Los cómplices en vida
Otto Gross, médico judío residente en Berlín-Pankow, murió en 1920 de demencia y descomposición general, a las cinco de la tarde, en un hospital del centro de la capital alemana. Demencia y drogadicción, el entonces omnipresente opio ante todo, fueron responsables de esa desaparición de un brillante canalla, un excelso alumno del profesor vienés Sigmund Freud -el señor alegría, "Freude, Freude", dice Beethoven en su sinfonía, recuerda su nombre-, aquel hombre que supo diagnosticarnos casi todas nuestras enfermedades que tocan, mutilan o rasuran el alma, siempre dedicado a sumergirse en la misma, que supo además que la principal enfermedad del alma, la necesidad de liquidación del prójimo, iba a surgir en Alemania con la naturalidad de las evoluciones necesarias. Freud supo irse a tiempo a Londres.
Gross no murió, eso cabe atestarlo, de sus cuitas con la salud y menos de sus caprichosos hábitos de consumo, sino del arrebato de melancolía que a tantos habría de llevar a los infiernos en aquellos años en los que sólo los más lúcidos veían y sufrían lo que era una larga agonía del continente por entonces muerto. Morir con su propio concepto cultural, ético e histórico de vida no es sino un acto de profunda consecuencia y dignidad. Años más tarde lo harían Joseph Roth y Stefan Zweig, sabedores de que su mundo ya no existía. Sobrevivieron durante un tiempo Primo Levi y mucho más Elias Cannetti y Manes Sperber, Isaiah Berlín y también Imre Kertesz, que nos es, milagrosamente, coetáneo.
En los últimos meses, en los que la alegría y la sonrisa se enseñorean de nuestro mundo político y cultural, somos miles los Joseph Roth que no sabemos ya cómo pagar la absenta en nuestra mesa de terraza solitaria y los Stefan Zweig que soñamos, sin esperanza alguna, con aquellos tiempos felices de compañeros en los que los más próximos entendían nuestras cuitas y no nos descalificaban sistemáticamente por considerarnos seres execrables, delirantes y llenos de dudas en un cosmos del optimismo faldicorto triunfante que la inmensa mayoría de la sociedad aplaudía sin cesar. Coqueta ella y sin mayor preocupación por lo que haya de venir, la sociedad baila sin cesar sin acordarse de muertos enterrados ni muertos por arribar. Como en los años veinte, tras millones de muertos en los frentes estáticos franco-alemanes, rusos, balcánicos y tiroleses, hay que libar alegría hasta el final porque Karl Kraus, en el postre de la tragedia de la Gran Guerra, ya nos inducía a saber que nos aproximábamos a los últimos días de la humanidad.
Si hay torturadores o asesinos, muertos y matadores en el campo de batalla -siempre los hay, nunca lo duden-, somos los que bailan alegres las canciones y las emociones de nuestra vida en calidad y bondad hasta la muerte, como Gross, los únicos que tenemos la balanza de la moralidad para sopesar nuestras suertes propias y ajenas, los únicos que realmente sabremos agotar los últimos vasos de esa pócima de libertad y placer sofisticado que el mundo nos ofreció antes de la inmensa venganza que los poderes rencorosos, llenos de odio y vitalidad, nos han preparado.
En días pasados han muerto seres muy anónimos en Oriente Próximo.
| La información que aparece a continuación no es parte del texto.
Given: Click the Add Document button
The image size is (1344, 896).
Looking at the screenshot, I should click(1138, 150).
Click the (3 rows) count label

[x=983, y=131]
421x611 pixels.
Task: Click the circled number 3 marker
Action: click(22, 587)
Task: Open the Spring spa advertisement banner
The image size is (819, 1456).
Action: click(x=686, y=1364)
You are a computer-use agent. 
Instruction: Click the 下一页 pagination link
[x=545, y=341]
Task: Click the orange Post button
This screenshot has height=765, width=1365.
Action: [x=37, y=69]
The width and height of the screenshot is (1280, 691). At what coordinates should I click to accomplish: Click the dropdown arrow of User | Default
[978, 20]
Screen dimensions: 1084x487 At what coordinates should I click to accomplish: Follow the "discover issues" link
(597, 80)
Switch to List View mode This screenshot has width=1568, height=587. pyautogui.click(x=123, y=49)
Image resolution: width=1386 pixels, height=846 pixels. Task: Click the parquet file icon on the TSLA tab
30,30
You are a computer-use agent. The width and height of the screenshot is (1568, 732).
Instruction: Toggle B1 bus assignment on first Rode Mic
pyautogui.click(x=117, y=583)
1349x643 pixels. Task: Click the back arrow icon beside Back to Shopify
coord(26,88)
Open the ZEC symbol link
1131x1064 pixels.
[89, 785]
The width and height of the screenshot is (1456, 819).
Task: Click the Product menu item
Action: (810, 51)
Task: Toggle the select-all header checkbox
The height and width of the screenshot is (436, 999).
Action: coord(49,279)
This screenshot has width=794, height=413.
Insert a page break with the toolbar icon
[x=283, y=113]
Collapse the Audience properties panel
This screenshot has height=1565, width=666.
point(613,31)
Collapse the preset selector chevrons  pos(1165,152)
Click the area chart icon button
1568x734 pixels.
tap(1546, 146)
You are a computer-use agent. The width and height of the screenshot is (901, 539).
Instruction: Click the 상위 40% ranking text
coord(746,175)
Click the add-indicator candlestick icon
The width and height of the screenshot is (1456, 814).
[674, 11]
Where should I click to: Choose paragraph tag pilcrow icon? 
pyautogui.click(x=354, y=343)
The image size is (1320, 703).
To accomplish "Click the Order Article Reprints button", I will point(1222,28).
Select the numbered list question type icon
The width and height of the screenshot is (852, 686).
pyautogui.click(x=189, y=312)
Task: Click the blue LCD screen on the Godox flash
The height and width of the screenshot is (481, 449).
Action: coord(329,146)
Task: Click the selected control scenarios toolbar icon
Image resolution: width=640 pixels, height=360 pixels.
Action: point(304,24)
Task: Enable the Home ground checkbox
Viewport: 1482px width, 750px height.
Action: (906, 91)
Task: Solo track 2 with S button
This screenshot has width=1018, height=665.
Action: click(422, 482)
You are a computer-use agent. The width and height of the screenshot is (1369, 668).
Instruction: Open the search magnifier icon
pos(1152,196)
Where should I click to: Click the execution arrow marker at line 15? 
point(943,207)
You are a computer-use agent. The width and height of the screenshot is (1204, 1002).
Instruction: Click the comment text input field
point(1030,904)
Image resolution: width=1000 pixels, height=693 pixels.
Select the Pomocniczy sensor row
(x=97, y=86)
Unos filipinos que pagan el rencor del Frente Moro Islámico, otros indios que mueren por Cachemira sin saberlo y ciertos occidentales que estaban allí y a quienes nadie puede evitar la venganza del odio a todo lo que son nuestros valores, a todo lo que nuestros enemigos desprecian y a todo lo que no hemos sabido defender con esa mínima dignidad que exige el odio encendido para otorgarle un mínimo respeto. Mueren amigos y enemigos, gentes propias y enfrentadas, y lo harán en los próximos meses y años por igual o con mayor intensidad. Pero mientras nuestros potenciales asesinos no son más que eso, nuestros verdugos, quienes murieron compartiendo errores y horrores serán siempre, desde su debilidad suprema muchas veces, como Zweig, Roth y Gross, nuestros cómplices de vida.